A terapeuta Luciene Rebonato relata que muitas mulheres que estão em relacionamentos abusivos não expõem seus casos por vergonha ou medo e que a realidade da dependência financeira é um dos fatores decisivos para que muitas desistam da denúncia ou da renúncia a um relacionamento assim. Porém a realidade tem tido algumas mudanças: mulheres instruídas e com estabilidade financeira hoje também estão sendo vítimas desses abusos e não conseguem sair de relacionamentos dessa vertente abusiva. “Eu percebo que as mulheres vão tentando relevar e contornar para não terem que se expor, seja na violência sexual ou doméstica”, ressalta a terapeuta, que atende pacientes com históricos dessa temática.

Em relação aos primeiros sinais de alerta, a intuição é um fator muito importante. “Quando a mulher percebe que aquela forma de ser tratada não é uma forma legal… um cara que está sempre com a razão, que sempre responsabiliza a mulher por tudo que dá errado no relacionamento, que vive fazendo promessas de melhora e principalmente começa a afastar a mulher das pessoas que tentam ajuda-la, sejam familiares e amigos. O abusador tenta diminuir o círculo de convívio da parceria de forma que ele consiga uma certa exclusividade. Assim, a mulher começa a sentir coibida a estar em certos lugares, a encontrar as pessoas que ela gosta. O abusador tira a vítima do convívio e consequentemente, ela se acostuma a ser maltratada e passa a se convencer de que aquela situação é normal”, conta a terapeuta.
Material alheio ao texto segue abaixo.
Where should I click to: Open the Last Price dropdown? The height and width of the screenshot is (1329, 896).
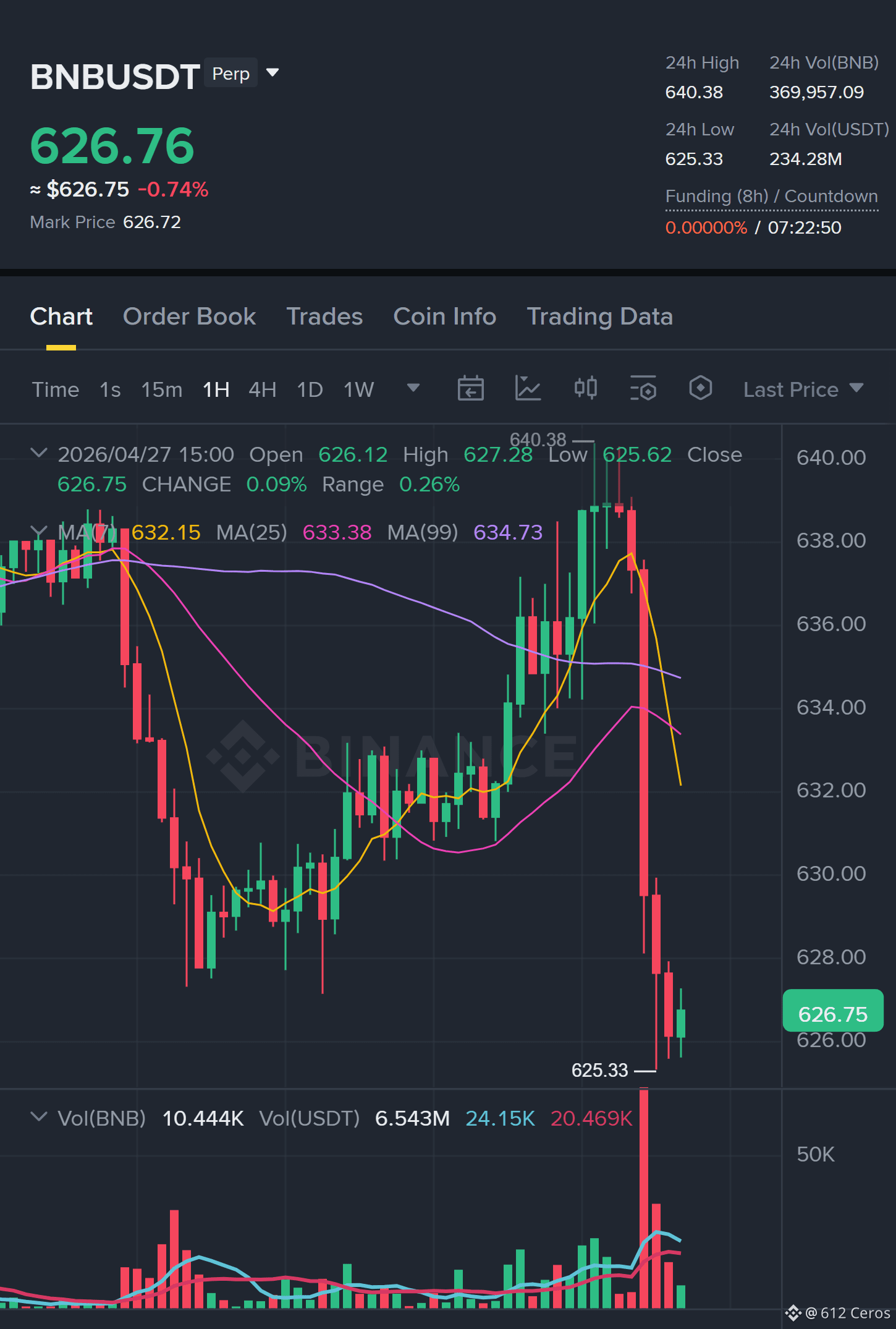[803, 389]
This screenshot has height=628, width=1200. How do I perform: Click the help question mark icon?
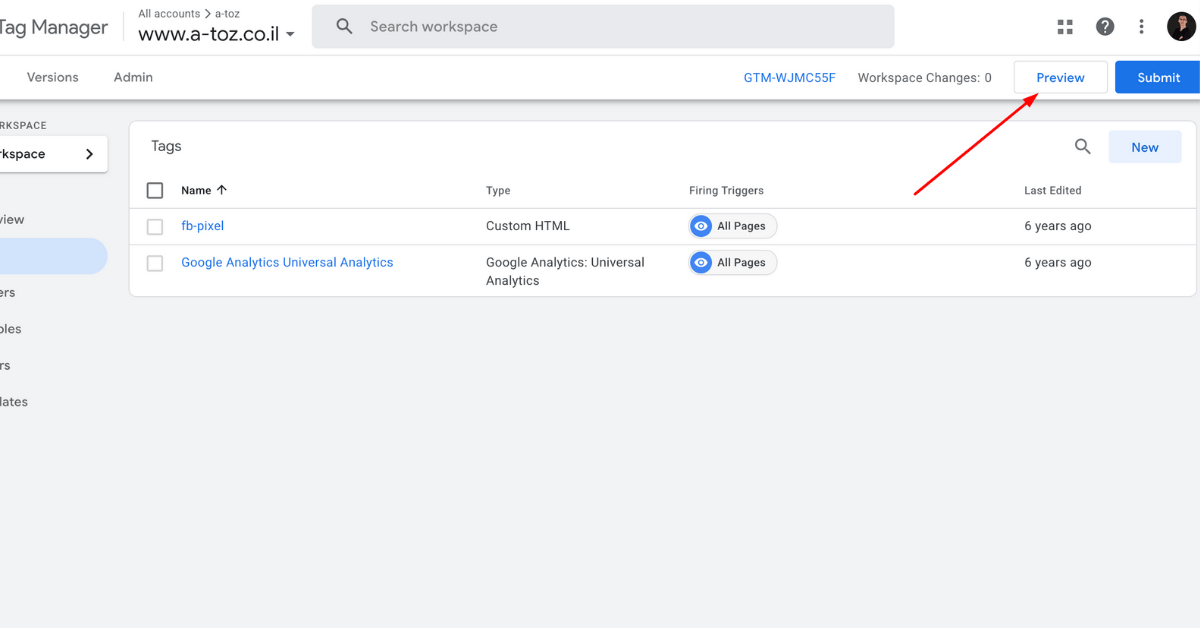(x=1105, y=27)
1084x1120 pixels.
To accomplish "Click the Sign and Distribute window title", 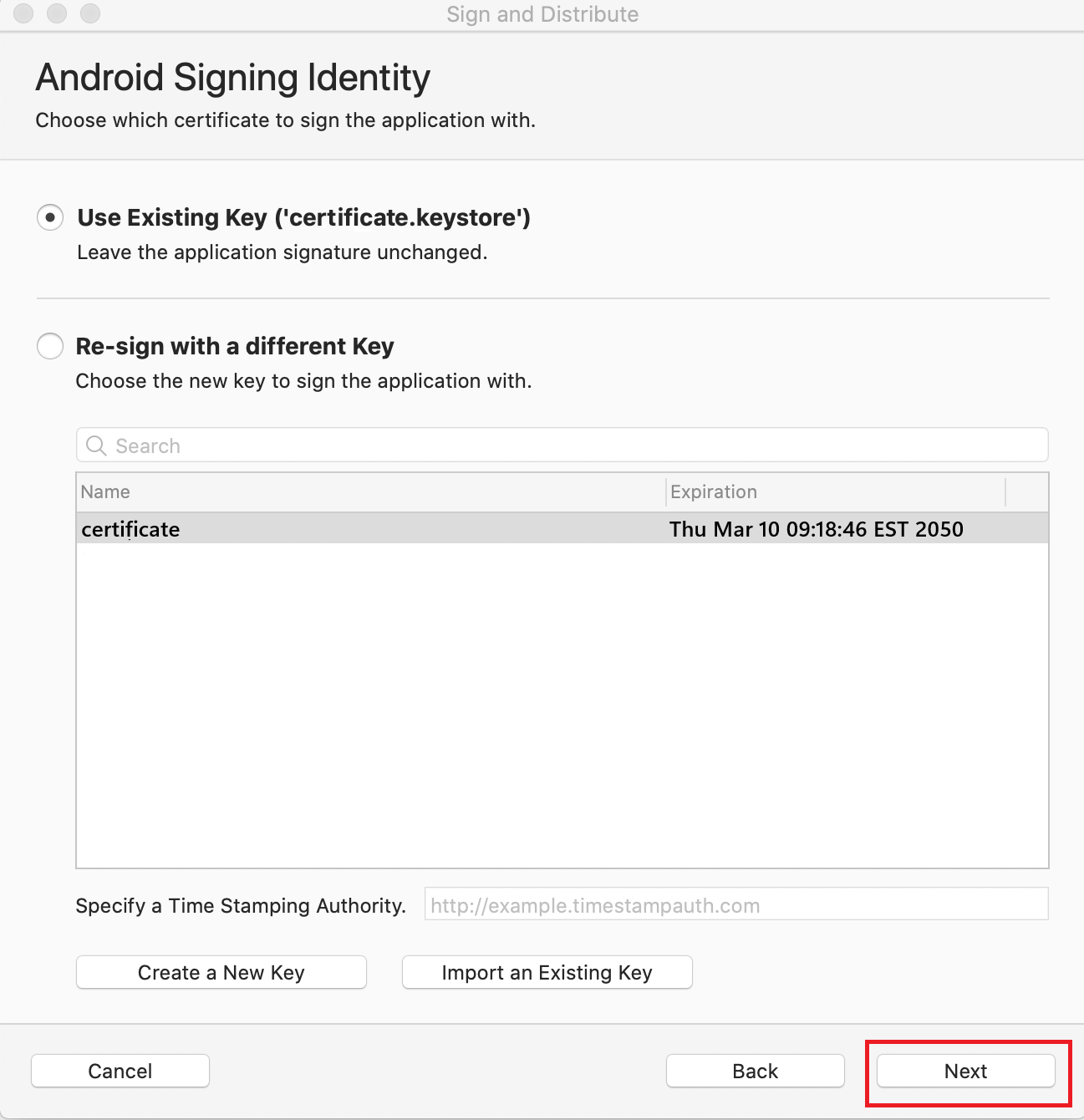I will 542,14.
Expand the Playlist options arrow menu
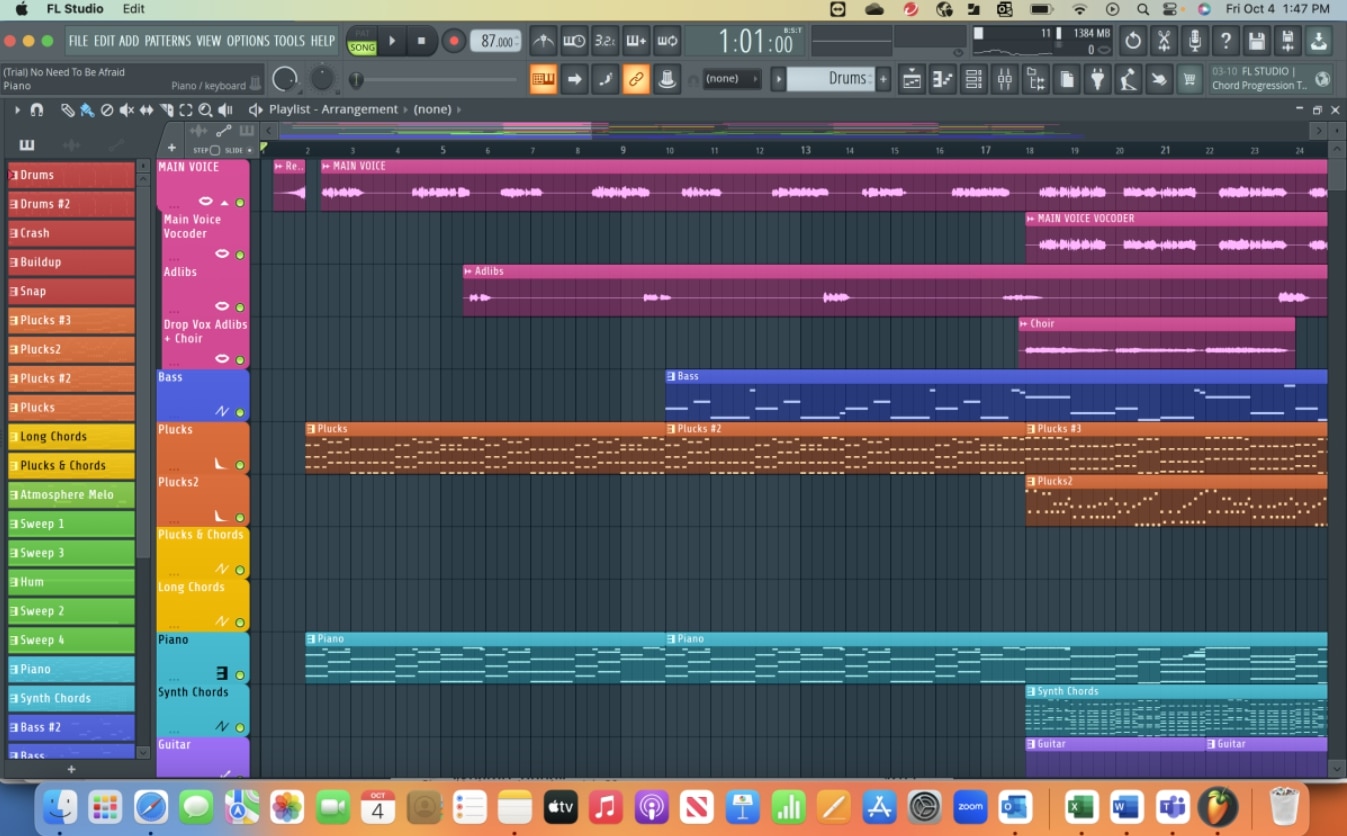Screen dimensions: 1347x836 17,109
“Começou a se sentir ofendida, diminuída, culpada porque todos os problemas da relação são culpa da mulher, por exemplo, que não há mais liberdade de ir e vir são sinais clássicos do relacionamento abusivo. É importante instruir as crianças e adolescentes desde o princípio para que elas tenham consciência a respeito do tema para que no futuro, não sejam vítimas e nem abusadores em seus relacionamentos”, finaliza a terapeuta.

No Brasil, o aplicativo “Direitos Humanos Brasil” foi lançado para que as denúncias de violência de qualquer natureza sejam realizadas de forma online, além do Disque 100 e Disque 180, que continuam a funcionar normalmente no período de pandemia. As vítimas devem ser encorajadas a denunciar, a fim de que zelem pela sua integridade e vida. O Imparcial agradece às vítimas que relataram suas experiências para que outras possam ser encorajadas a tomarem atitudes, sobretudo, por elas mesmas.